However, this is what I've noticed. Every time I turn it on it's either Autumn or Spring from Vivaldi's four seasons (exaggeration, but... almost true.) I mean, of all the four seasons, AUTUMN? Spring?

Recently, they've been adding all this christmas junk to their pile of baroque/early classical monotony which has basically made me stop listening. Sometimes I wish I could control at least the type of music they play.

I want to hear more piano + violin concertos, symphonies, overtures, and piano music BESIDES the chopin waltzes and brahms intermezzos. 

This is just KDFC, but I'm wondering, how are radio stations where you live? What kind of pieces should they cut down on? What pieces do they seem to play every day? What do you want to hear more of?


----------



## Guest (Dec 14, 2008)

*airad2* Why not do what a lot of us are doing and listen to Internet radio, your local stations can then become just one of many, my local station in NZ is not too bad but it is nice to have a change, log onto Reciva it is free and you will have a choice of nearly 15000 stations, classical=787 Jazz=592 all easy to use, you need BB and you will recieve through computer then if you like it you can purchase a Internet radio and if you go wireless you are truly set up


----------



## Guest (Dec 14, 2008)

I used to sit in for a classical announcer whenever she went on vacation. When she quit, I took over until they found someone willing to work for their minute salary. That was several months (six or seven).
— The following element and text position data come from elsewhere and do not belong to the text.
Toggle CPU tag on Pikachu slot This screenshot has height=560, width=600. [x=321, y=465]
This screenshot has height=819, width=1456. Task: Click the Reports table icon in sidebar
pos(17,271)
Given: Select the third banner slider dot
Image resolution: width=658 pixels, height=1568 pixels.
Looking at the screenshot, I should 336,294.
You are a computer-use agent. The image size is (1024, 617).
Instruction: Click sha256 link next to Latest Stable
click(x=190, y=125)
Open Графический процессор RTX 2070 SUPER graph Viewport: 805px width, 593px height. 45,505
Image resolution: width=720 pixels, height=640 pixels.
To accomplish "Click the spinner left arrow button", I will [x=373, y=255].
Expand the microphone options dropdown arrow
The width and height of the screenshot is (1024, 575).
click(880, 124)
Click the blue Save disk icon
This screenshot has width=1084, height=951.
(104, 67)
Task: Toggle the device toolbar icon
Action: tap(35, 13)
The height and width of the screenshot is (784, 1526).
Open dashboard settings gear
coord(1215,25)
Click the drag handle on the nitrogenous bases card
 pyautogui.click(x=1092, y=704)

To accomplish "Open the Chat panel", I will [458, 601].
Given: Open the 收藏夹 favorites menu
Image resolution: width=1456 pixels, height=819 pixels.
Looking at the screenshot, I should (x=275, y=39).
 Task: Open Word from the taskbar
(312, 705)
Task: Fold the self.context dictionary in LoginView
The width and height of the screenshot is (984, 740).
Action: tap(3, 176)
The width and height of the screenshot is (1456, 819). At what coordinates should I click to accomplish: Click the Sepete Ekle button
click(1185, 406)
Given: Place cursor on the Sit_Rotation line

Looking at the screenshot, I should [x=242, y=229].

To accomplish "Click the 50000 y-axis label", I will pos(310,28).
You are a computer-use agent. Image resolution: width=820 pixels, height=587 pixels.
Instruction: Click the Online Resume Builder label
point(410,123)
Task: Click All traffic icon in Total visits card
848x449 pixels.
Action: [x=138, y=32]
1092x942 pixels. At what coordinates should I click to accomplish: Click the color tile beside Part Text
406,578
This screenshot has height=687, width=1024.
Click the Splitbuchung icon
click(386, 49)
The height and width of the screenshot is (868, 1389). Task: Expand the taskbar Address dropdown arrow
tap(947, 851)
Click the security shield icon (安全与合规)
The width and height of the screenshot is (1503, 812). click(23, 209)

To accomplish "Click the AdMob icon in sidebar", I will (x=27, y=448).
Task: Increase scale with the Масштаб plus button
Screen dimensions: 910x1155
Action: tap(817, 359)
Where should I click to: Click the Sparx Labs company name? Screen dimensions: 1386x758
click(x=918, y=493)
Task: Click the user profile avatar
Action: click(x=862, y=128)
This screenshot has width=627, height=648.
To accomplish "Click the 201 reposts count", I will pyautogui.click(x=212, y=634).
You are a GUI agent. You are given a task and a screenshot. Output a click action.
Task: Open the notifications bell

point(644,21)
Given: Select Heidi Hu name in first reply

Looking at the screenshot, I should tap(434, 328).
I tried to play as various a repertoire as I could, but I was always being cautioned that most people playing the radio were doing so for background, that if Varese or Xenakis went out over the local dentist's office, for instance, they'd switch to another station, or to canned music. And you can't lose the dentist/doctor office contingent!!

So that's a part, probably a big part, of why classical stations are so unadventurous. Because the audience they've identified as theirs is similarly unable or unwilling to venture. I haven't listened to radio for twenty years or more, probably.


----------



## Weston (Jul 11, 2008)

I have to say the Nashville classical station is still quite good and has been since the 1960's. They play a varied repertoire and rarely dumb down the music. I say rarely because I have noticed a slight trend toward playing single movements instead of entire pieces, but I believe everyone is having to do this due to time constraints or maybe budget.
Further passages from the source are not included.